Handel Manuel (27 April 1918 - 22 October 1994) was an Indian pianist, organist, conductor, composer and accompanist, who helped to make western classical music popular in Chennai, India. Manuel was the first Indian conductor of the Madras Musical Association. He also served for over 50 years as the organist and choirmaster at St Andrew's Church, Chennai and was the founder director of the Madras Philharmonic and Choral Society. He was the station director, Western music of All India Radio, and also in charge of its children's program.

==Biography==
Handel Manuel was born in Tuticorin, India, on 27 April 1918, and was named after the composer George Frideric Handel. He was educated at the Madras Christian College, but he did not study music there. He was a self-taught composer.

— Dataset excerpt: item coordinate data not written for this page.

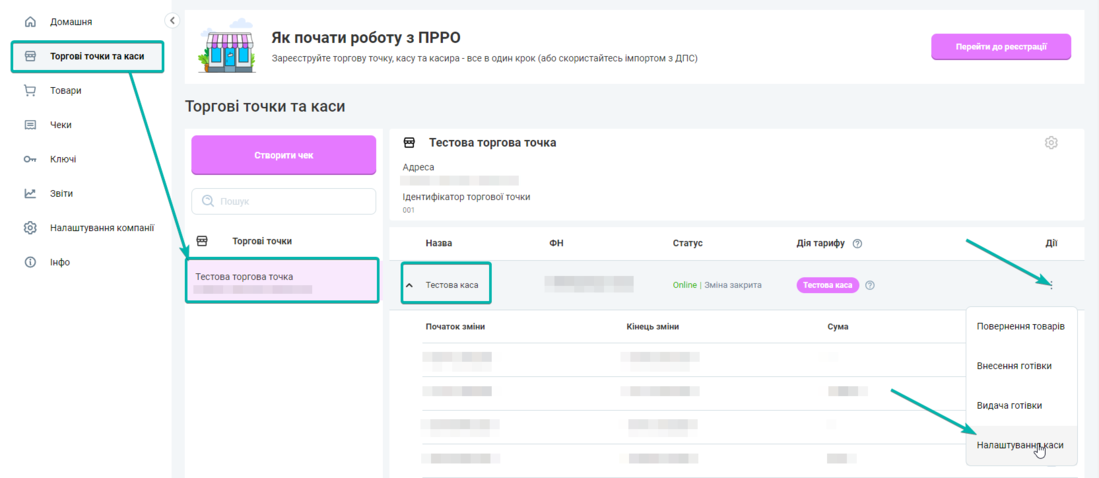Select Тестова торгова точка in the list
Screen dimensions: 1099x478
click(282, 281)
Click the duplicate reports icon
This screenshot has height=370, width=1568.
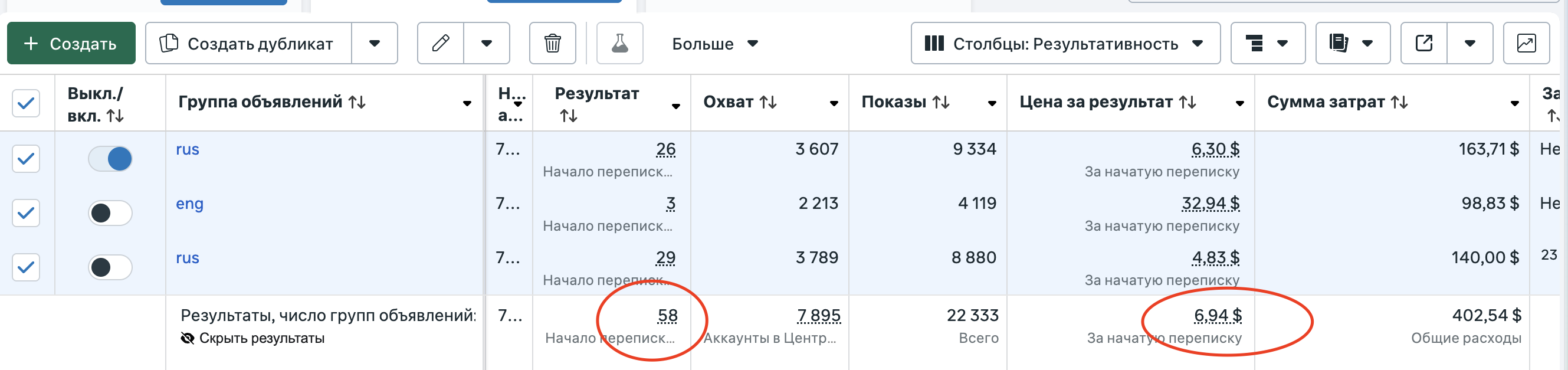tap(1338, 43)
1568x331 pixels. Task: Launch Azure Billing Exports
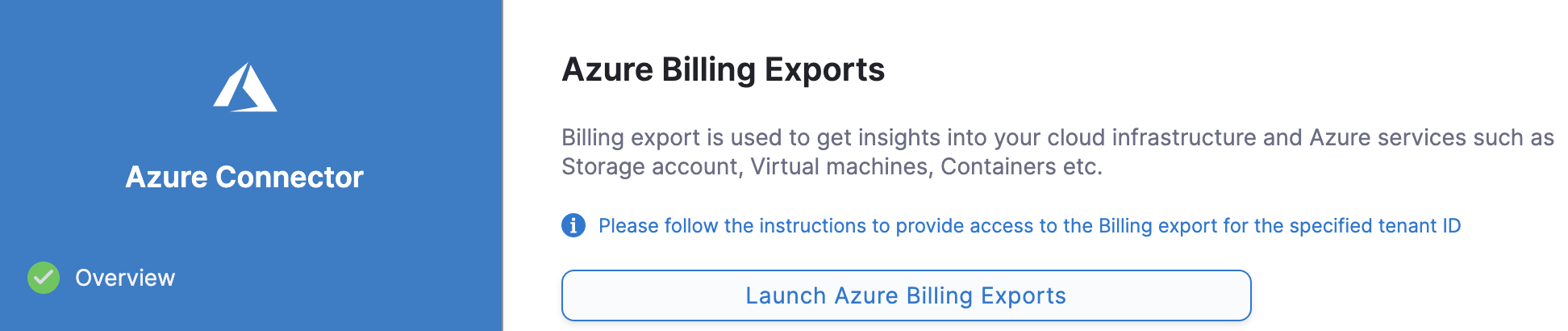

At the age of 23 Manuel became the first Indian conductor of the Madras Musical Association. He also served for over 50 years as the organist and choirmaster at St Andrew's Church, Chennai (known as The Kirk) and was the founder director of the Madras Philharmonic and Choral Society.

Handel Manuel taught as music teacher in C.S.I Bain's School towards the end of his career. Handel Manuel was the person who wrote and augmented the western musical notes, including the characteristic semi-tones, for the National Anthem of India. He was the Station Director Western Music of All India Radio, Madras which is known as A.I.R. and he was in charge of Children's program. His son is Viji Manuel who played the keyboard for Ilayaraja, Film Music Composer and Director. Manuel died on 22 October 1994.

==Honours and awards==
- He is the only Indian to be invited to the International Tchaikovsky Competition held in Moscow.
- He was elected Honorary Life Member of the Royal School of Church Music, London.
- He was appointed Producer Emeritus, All India Radio.
- He was awarded the Padmashri in 1983.
- He was also awarded the For The Sake of Honour award from Rotary.
- Alan Hovhaness, the American composer, dedicated two pieces to Manuel: the "Arjuna" Symphony and an Organ Sonata.

==Legacy==
At the request of several choristers who had sung under Manuel, Sharada and Surender Schaffter founded the Handel Manuel Chorus in 2003. Surender is the younger brother of Handel Manuel. This non-denominational choir has thirty members and specializes mostly in church music of the Baroque and Classical periods. They have performed at Egmore Wesley, St George's Cathedral, the Emmanuel Methodist Church and St. Andrew's Church, Bangalore.

His son, Viji Manuel has been acknowledged as the best pianist and bass player in India and has performed for over forty years consistently for acclaimed Indian composer Ilaiyaraaja. Viji Manuel died in August 2015.